The photo of Mackenzie riding on the back of the motorcycle of John Hays, Torres' boyfriend, was taken by another motorist and uploaded to the Facebook page of a local motorcycle club. Torres says a friend recognized Hays in the image and tagged him in the post, which is when the Corpus Christi, Texas, couple began reading through the comments.
"Everybody was commenting on the picture about how cool it was and that the little girl was brave, but then a couple of negative comments started. It started with, 'I wouldn't do this with my child,' and went to, 'You should be in jail. You're a bad parent,'" said Torres. "The only thing I wanted was to get my feelings out there, so I wrote my own post about the photo."
Hays says that while the response to his girlfriend's post has been overwhelming, they are looking at the experience as an opportunity to educate others about motorcycle laws. The couple is planning an event for families with kids who ride motorcycles this summer, and are working to raise awareness of motorcycle safety.
"I think it is awesome for the biker community that we are getting this exposure," Hays told TODAY Parents. "We are getting so much positive response, I just hate that Mallory is taking so much negativity about her parenting. She is an amazing mom."
Texas law requires that motorcycle passengers be at least 5 years of age, and states they must wear a helmet. Torres says she also ensures her daughter is safe by placing padding in her jacket and requiring that she wear safety gloves and boots.
Tim Buche, president of the Motorcycle Safety Foundation, says that in his eyes, Torres and Hays are providing a safe riding experience for Mackenzie.
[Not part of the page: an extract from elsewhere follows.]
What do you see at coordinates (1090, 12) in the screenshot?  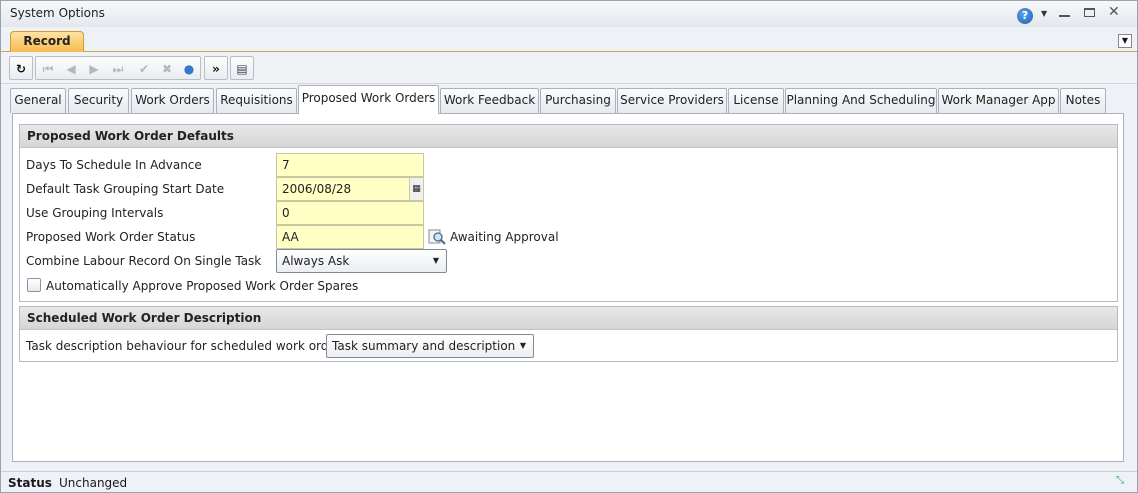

"All motorcycle operators should demonstrate good behavior by being trained and licensed, and always maintaining 360-degree awareness of the riding environment. The operator is responsible for the safety of any passenger, regardless of age, by ensuring the passenger is engaged in the ride, properly seated behind the operator, holding on securely to the operator or the motorcycle, able to reach the footrests, and wearing appropriate motorcycle riding gear," said Buche. "This appears to be the case for Ms. Torres' daughter."